_本文抜粋_
□ □ □ □ □

気温の変化についていけず、若干風邪気味のワタクシです^^;
我が家のメダカさんたちも水温が下がって来て動きがのんびりになってきました。
二日ほど前まで毎日卵を産んでいたメスのミツも、さすがに産卵しなくなりました。
そして、第二弾で生まれた11匹のベビちゃんたちも、ついに昨日二匹目の犠牲者が・・・(涙)。
結局、今現在生きているのは、最初に生れた6匹のうち2匹と、第二弾で生まれた11匹の
うち9匹の合計11匹。ネット等見ても、稚魚の生存率って半分くらいらしい。やっぱり、
成魚まで育てるのは難しいのですね。だから、あんなに毎日卵を産むんだろうなぁ。
これからもっと寒くなって行くから、あと何匹生き残れるかな・・・全員元気に育ってほしい(ToT)。

□ □ □ □ □

メダカの飼育を記した本文のうち、「二日ほど前まで毎日卵を産んでいたメスのミツも、さすがに産卵しなくなりました。」から「気に育ってほしい(ToT)。」までを、両端の語句も含めて一字も変えずに引用してください。 データを参照する必要はありません。

_データ抜粋_
□ □ □ □ □

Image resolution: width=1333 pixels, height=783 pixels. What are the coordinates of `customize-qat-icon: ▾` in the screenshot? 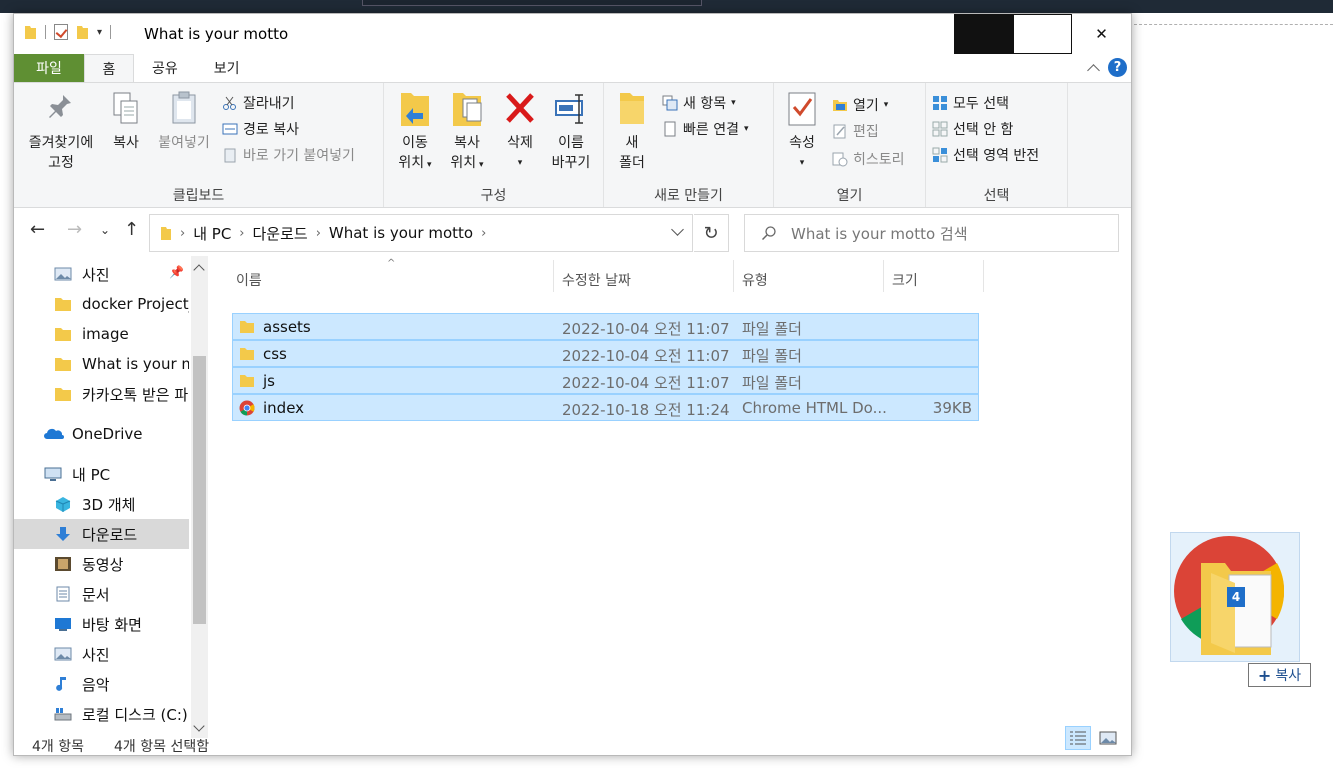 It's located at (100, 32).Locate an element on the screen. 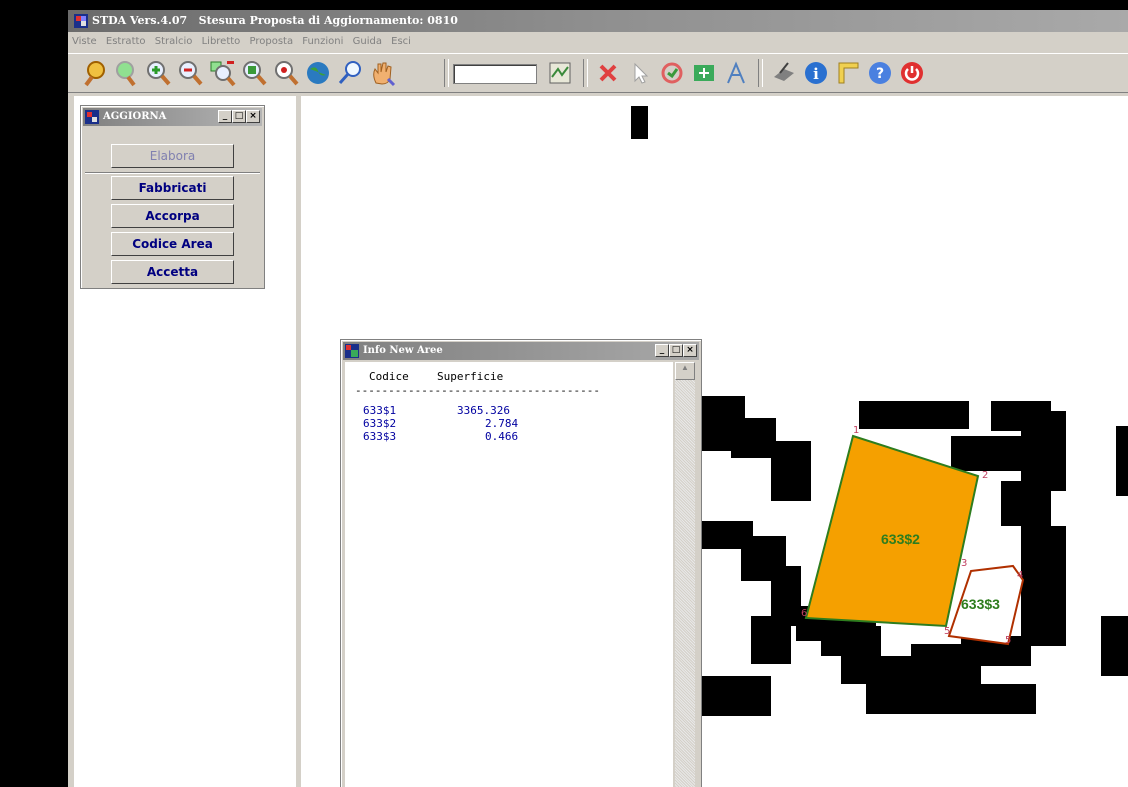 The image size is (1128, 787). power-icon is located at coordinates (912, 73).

□ □ □ □ □

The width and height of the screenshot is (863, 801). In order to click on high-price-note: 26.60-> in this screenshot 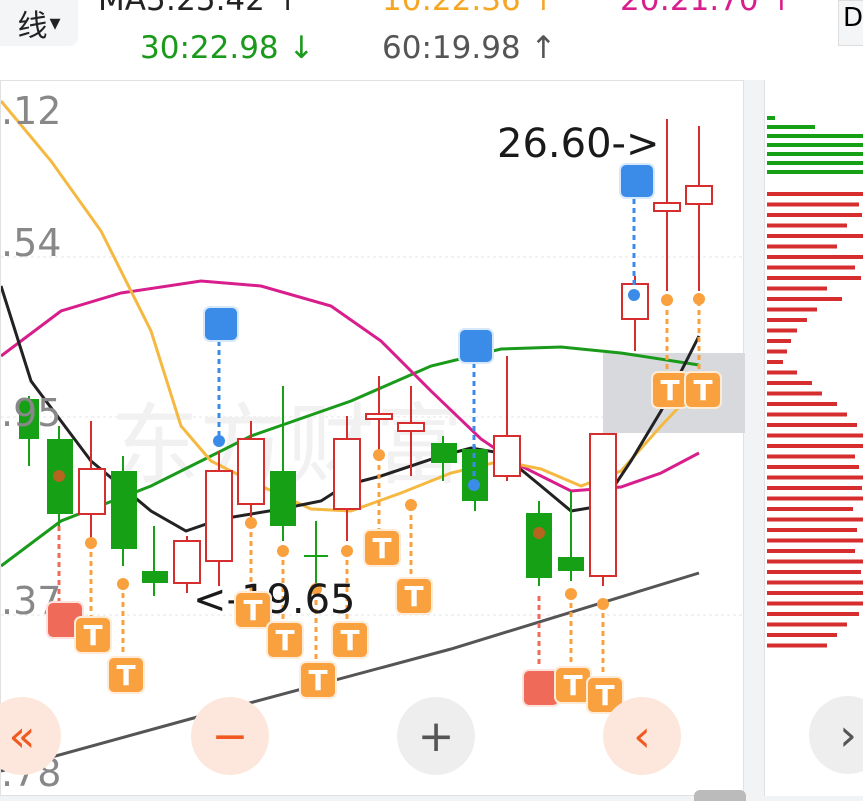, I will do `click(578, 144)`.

□ □ □ □ □

_想定解答_
二日ほど前まで毎日卵を産んでいたメスのミツも、さすがに産卵しなくなりました。
そして、第二弾で生まれた11匹のベビちゃんたちも、ついに昨日二匹目の犠牲者が・・・(涙)。
結局、今現在生きているのは、最初に生れた6匹のうち2匹と、第二弾で生まれた11匹の
うち9匹の合計11匹。ネット等見ても、稚魚の生存率って半分くらいらしい。やっぱり、
成魚まで育てるのは難しいのですね。だから、あんなに毎日卵を産むんだろうなぁ。
これからもっと寒くなって行くから、あと何匹生き残れるかな・・・全員元気に育ってほしい(ToT)。